Taking children out in public can be a very challenging and frustrating experience. We have all witnessed a child having an epic meltdown in a store and have been very thankful that it was not us at that moment. In the last year as we have been spending more time at home, we may have had a reprieve from these behaviors, but as places begin to open their doors back up, parents will be faced with this challenge yet again. Here are some tips on why children misbehave and how to manage it.
Why do children misbehave in public?
Visits to doctor’s offices, restaurants, or even shopping trips can take too long for small children. Children who are four or five usually cannot remain compliant and well behaved for over two hours. Children also may not know what to expect in public situations, making them anxious and misbehaving. Young children quickly learn that many parents will give in quickly at just the hint of a public tantrum. Because of this, misbehavior in public can be attention-driven. When parents are running errands or shopping with friends, the child is not the trip’s focus. Children may realize this and know that they will get a parent’s attention and focus if they misbehave. Lastly, public outings can present children with endless opportunities and too much stimulus, resulting in misbehavior.

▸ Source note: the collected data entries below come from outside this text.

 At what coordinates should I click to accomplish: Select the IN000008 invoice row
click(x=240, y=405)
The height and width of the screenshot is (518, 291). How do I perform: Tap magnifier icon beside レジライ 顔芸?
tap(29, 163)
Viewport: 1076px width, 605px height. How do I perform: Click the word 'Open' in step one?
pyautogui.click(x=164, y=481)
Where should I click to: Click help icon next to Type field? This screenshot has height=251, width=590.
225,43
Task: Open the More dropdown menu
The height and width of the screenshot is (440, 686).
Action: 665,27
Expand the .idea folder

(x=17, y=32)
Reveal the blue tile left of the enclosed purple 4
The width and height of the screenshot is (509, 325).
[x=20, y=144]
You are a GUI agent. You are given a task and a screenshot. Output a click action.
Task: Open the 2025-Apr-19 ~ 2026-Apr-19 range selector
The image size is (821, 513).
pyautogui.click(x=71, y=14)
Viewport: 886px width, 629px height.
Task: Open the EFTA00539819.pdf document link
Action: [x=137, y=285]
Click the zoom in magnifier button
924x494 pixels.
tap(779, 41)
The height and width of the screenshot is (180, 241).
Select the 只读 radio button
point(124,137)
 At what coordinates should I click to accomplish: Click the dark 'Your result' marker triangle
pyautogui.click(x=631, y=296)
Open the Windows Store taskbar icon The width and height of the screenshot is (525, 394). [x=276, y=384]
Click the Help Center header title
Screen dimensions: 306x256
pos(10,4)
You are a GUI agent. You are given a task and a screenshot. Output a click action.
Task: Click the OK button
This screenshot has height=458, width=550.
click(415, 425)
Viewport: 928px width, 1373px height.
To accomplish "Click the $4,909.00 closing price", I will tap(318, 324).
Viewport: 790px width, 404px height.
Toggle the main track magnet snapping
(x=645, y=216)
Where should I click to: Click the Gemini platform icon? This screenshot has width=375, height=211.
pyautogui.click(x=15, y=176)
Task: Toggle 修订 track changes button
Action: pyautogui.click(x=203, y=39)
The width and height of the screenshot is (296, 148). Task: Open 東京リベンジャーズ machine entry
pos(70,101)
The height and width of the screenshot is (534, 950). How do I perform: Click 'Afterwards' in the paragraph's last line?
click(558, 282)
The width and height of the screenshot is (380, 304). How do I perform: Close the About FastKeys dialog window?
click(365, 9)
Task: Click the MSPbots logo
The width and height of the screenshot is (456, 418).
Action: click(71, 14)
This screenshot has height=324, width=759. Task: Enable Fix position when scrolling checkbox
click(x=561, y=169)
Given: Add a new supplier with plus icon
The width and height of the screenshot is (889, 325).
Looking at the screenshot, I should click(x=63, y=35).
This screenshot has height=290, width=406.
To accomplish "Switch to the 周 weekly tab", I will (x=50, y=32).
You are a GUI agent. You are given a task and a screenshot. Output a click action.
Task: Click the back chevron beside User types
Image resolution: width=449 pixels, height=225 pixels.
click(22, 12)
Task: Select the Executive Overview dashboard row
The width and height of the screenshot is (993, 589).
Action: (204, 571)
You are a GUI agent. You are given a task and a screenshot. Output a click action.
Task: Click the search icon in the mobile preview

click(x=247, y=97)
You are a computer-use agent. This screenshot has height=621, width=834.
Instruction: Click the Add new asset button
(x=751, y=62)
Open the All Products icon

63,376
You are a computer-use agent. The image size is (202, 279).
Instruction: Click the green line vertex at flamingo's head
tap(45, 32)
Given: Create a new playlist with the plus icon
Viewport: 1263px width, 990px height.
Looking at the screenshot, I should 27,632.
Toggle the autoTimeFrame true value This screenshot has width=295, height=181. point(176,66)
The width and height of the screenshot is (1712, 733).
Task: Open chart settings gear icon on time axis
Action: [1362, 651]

Tips on how to manage misbehavior in public:
1. Create learning experiences.
Creating learning experiences can help prepare your child for the outing. If you know your child struggles with trips to the grocery store, you may need to set up trial runs when you are not pressed to get dinner on the table. Only go inside for a short period of time and praise all of your child’s positive behaviors such as holding your hand, staying close, or keeping their hands inside the cart. Or if going out to eat at a restaurant is the issue, try going to expensive places first and only getting a drink or a snack while practicing and praising appropriate mealtime behaviors before going out to a sit-down restaurant for a full meal.
2. Set clear rules and expectations.
Set clear rules and expectations and be prepared to discipline your child if needed. Make sure your child knows what is expected of them. For example, make sure that they know they need to use their quiet voice and hold your hand inside the library or that they are not to run ahead of you in a parking lot or inside a store. If your child misbehaves in public, you might be able to ignore the behavior as long as others in the store are not reinforcing it. However, if they are having a tantrum that cannot be ignored, you may have no choice but to leave the store and practice a short time out in the car. If your child can calm down, you can give them another opportunity to be successful. If their behavior continues, it is best to leave the store. Try not to threaten your child with leaving and then continue to shop. This reinforces the behavior, and they need to know that you are serious about your consequence.
3. Involve and engage your child in the event or activity.
If you are at the grocery store, you can ask your child to help you find the right apples. You can also engage in conversation about colors, shapes, or how much items cost to keep their interest. At the doctor’s office, try getting your child excited to show the doctor how much they have grown or at the dentist how well they are doing at keeping their teeth clean. Children will learn these visits are not always about “something being wrong,” but also a moment of pride about how well they are doing.
4. Be patient and realistic with your child.
Provide exposure to public places for your child to learn beginning at a young age. Praise them for positive behaviors and model what is expected of them. Also, understand when situations are not kid-friendly and do not put your child in a position to fail.